» **Provided information**:

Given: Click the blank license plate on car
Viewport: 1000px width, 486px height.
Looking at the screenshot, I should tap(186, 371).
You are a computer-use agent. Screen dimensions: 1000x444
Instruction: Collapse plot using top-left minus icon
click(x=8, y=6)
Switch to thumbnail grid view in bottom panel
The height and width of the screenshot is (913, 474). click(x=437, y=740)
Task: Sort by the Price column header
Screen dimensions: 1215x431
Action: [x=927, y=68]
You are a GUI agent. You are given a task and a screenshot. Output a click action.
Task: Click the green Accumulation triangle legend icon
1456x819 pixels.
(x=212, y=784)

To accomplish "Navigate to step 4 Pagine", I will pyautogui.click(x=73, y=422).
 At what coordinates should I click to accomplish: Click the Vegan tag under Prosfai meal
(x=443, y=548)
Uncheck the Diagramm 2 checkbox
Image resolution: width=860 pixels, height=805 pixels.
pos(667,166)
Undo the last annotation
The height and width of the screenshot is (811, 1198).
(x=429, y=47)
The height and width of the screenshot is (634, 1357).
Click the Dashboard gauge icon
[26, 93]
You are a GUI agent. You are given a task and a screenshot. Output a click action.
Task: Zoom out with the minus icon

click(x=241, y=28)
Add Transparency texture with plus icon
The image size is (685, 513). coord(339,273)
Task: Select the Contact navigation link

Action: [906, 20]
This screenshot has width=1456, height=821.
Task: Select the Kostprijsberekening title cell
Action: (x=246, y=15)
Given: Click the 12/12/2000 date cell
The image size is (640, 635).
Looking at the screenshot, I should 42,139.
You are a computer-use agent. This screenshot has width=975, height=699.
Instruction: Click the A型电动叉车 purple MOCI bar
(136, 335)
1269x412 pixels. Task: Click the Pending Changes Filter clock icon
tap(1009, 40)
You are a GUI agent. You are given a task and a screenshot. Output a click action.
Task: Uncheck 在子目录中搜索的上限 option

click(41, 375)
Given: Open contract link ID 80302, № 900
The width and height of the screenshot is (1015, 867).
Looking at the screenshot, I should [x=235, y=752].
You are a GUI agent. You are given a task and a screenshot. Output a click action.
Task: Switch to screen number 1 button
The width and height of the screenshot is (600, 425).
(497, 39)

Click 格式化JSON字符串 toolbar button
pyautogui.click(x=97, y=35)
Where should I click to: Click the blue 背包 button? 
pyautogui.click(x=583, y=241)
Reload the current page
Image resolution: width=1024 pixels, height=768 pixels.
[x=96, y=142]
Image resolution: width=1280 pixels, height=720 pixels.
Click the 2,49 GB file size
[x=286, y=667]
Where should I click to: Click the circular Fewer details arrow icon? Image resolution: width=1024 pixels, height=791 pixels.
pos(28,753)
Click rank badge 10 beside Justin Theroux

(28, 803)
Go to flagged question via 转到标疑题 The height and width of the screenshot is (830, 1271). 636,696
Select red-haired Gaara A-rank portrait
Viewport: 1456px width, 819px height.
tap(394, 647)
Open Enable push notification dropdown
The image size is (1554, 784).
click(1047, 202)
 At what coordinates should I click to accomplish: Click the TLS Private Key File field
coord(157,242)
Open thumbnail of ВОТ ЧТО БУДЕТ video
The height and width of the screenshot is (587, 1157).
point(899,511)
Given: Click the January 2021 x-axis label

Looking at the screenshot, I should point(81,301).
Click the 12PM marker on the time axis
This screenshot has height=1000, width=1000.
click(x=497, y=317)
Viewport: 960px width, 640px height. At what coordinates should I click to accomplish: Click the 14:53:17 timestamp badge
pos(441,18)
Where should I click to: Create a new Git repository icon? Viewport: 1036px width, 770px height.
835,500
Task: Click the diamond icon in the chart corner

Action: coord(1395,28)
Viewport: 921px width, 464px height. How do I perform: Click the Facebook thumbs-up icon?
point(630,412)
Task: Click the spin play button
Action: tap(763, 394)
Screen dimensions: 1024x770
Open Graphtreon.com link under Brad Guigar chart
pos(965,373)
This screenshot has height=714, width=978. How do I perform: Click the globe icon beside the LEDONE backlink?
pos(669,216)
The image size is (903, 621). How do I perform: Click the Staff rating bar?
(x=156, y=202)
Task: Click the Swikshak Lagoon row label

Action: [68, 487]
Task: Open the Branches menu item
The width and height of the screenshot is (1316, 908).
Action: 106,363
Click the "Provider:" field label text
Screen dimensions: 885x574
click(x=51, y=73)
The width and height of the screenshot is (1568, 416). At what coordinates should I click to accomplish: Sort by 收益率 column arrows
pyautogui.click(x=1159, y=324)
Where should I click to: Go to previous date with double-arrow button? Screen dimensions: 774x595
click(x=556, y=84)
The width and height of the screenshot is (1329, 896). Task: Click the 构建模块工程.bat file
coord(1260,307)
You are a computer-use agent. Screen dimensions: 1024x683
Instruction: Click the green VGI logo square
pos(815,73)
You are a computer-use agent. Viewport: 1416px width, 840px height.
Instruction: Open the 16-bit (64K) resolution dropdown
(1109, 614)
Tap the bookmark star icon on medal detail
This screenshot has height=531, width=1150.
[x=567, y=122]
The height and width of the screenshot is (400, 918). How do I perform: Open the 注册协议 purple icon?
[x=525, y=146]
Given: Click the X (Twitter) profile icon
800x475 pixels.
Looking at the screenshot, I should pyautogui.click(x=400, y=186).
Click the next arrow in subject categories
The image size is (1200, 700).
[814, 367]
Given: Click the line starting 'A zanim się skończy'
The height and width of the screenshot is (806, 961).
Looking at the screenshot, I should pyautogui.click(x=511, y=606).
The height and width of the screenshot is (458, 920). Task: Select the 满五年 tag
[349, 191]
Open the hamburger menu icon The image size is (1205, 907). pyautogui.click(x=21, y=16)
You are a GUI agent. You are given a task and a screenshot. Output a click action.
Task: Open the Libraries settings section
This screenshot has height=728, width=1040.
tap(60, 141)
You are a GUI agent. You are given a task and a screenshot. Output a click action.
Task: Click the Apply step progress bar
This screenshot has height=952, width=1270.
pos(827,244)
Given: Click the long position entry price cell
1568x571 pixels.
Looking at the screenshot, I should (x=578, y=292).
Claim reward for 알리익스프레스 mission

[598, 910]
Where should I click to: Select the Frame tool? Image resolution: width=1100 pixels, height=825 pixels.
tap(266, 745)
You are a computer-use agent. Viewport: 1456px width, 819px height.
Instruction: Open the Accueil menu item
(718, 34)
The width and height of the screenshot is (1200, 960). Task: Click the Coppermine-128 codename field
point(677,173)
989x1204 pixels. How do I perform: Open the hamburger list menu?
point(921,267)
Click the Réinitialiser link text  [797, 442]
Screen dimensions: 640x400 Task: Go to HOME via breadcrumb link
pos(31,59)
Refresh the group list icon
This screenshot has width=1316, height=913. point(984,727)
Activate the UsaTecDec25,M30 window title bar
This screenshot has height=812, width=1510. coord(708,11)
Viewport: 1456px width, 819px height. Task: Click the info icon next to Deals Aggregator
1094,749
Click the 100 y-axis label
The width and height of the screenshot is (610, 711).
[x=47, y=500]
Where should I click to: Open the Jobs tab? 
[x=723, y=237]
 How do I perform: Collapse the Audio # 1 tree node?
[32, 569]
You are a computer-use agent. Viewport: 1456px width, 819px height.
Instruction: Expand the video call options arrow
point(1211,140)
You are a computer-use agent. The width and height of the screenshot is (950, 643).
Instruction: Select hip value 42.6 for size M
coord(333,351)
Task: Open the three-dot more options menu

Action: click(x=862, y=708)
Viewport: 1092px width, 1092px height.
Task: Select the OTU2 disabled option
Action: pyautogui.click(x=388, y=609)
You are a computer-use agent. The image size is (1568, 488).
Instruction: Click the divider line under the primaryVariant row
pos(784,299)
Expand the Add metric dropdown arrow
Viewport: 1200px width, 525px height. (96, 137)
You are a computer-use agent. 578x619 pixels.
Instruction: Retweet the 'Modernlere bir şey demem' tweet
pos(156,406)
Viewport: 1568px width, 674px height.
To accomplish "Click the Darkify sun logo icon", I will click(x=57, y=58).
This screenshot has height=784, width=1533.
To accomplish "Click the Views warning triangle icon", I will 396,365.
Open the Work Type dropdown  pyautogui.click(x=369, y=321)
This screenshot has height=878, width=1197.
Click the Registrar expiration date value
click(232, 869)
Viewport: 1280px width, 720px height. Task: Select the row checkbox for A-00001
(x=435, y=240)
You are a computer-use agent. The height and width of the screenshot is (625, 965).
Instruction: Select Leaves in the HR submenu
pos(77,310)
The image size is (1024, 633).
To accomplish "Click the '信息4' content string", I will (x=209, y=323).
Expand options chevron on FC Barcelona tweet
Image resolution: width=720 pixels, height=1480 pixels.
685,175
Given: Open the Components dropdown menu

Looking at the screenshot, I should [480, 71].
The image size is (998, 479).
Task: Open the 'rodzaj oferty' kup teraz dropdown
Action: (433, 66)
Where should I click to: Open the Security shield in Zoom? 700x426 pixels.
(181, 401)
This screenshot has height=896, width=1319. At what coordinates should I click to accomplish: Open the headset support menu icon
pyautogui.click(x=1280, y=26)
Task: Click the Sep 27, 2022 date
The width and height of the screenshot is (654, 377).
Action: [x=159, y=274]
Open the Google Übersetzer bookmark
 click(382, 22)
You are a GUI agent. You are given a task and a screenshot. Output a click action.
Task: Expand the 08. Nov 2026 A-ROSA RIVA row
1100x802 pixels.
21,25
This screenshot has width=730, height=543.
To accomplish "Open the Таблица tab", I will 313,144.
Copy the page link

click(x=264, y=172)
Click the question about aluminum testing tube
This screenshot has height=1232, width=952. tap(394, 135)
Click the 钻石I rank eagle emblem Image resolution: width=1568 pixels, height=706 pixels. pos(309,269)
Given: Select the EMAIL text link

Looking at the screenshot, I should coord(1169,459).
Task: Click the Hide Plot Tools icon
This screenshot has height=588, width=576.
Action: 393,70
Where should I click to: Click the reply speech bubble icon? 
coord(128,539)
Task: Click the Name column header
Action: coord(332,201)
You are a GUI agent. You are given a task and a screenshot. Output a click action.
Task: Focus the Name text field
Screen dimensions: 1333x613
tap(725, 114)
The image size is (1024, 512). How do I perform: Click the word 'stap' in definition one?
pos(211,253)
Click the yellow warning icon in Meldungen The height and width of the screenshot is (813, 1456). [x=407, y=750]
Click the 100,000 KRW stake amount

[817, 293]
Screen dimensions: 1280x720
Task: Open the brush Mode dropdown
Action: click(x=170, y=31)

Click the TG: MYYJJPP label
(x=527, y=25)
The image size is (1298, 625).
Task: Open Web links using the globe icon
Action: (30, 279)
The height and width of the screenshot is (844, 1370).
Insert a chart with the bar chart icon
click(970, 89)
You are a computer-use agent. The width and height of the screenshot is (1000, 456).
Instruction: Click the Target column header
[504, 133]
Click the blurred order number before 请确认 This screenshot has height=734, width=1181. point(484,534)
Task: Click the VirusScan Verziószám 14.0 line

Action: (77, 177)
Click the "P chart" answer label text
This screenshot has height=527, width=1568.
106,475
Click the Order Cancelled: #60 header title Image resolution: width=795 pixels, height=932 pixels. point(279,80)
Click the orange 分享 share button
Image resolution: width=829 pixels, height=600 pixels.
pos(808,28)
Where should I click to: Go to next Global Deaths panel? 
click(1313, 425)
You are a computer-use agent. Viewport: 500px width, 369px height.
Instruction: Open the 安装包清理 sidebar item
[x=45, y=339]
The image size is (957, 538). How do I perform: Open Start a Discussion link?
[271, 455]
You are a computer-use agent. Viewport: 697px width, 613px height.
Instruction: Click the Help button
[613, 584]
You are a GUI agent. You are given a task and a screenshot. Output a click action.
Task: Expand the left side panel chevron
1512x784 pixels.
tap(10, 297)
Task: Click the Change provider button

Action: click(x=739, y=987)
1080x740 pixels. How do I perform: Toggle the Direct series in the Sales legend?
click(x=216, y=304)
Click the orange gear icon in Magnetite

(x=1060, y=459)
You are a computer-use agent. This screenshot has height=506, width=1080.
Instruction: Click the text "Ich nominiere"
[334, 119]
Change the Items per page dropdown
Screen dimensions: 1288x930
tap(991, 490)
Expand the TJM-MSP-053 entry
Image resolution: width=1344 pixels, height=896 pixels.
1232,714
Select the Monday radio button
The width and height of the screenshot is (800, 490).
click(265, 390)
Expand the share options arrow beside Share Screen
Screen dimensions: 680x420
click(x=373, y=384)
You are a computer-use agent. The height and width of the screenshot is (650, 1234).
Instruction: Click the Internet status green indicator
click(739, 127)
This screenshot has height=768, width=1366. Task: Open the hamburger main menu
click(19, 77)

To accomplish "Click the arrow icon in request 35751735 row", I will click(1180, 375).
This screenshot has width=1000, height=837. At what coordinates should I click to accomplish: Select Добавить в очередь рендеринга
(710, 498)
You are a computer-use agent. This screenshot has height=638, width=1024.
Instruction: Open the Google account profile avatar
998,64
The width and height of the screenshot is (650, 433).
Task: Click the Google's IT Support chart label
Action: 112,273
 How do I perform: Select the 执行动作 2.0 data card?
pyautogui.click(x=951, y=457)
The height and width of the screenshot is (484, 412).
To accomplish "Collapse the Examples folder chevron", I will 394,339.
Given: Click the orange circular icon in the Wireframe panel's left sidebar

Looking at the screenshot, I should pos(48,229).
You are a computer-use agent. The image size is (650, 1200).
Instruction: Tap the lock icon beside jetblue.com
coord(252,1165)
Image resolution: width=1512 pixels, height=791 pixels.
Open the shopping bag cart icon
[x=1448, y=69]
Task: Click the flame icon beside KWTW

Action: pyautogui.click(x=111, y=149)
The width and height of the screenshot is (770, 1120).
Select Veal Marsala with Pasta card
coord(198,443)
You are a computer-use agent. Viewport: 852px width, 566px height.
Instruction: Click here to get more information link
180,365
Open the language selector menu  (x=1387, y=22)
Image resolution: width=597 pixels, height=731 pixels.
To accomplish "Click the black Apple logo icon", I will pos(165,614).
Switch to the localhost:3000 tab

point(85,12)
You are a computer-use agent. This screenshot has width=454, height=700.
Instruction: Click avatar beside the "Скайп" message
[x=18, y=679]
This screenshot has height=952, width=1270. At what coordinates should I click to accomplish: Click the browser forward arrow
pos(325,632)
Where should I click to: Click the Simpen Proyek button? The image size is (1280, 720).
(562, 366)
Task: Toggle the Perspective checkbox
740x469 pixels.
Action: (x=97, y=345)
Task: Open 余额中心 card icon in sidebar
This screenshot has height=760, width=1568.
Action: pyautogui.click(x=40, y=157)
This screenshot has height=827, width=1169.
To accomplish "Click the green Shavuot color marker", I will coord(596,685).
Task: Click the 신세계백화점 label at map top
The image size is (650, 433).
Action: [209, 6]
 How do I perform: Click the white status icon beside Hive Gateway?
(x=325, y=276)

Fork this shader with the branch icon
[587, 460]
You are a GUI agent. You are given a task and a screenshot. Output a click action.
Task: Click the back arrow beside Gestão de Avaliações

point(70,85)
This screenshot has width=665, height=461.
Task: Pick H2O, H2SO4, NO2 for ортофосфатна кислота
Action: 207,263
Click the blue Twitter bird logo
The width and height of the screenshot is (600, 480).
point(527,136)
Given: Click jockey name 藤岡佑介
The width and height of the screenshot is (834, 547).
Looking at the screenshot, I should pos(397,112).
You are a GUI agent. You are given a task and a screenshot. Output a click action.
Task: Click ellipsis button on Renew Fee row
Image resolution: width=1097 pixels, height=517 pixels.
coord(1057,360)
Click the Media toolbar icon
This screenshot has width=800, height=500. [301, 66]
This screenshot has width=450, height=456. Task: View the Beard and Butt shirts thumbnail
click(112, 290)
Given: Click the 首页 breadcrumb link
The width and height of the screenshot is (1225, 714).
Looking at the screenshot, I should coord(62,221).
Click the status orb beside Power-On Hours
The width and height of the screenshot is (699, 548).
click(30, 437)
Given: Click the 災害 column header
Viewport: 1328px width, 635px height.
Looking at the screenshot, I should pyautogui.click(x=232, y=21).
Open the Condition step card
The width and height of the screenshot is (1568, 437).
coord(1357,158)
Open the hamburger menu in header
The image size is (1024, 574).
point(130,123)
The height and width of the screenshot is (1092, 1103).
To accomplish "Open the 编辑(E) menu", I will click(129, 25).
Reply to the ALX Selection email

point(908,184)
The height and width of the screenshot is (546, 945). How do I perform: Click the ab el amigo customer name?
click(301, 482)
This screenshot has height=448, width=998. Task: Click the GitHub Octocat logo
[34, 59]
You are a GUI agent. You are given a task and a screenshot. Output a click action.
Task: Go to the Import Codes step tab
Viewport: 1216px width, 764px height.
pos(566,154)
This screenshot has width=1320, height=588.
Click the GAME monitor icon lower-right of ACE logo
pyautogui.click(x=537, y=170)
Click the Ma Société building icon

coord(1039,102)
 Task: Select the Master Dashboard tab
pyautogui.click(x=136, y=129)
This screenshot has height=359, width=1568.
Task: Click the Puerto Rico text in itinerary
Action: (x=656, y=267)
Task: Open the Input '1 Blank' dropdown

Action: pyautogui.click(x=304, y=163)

» **Task instructions**: When a line in the material above includes the word "step", copy that line.

» **Exercise answer**:
To accomplish "Navigate to step 4 Pagine", I will pyautogui.click(x=73, y=422).
Task: Click the Apply step progress bar
Open the Condition step card
Task: Go to the Import Codes step tab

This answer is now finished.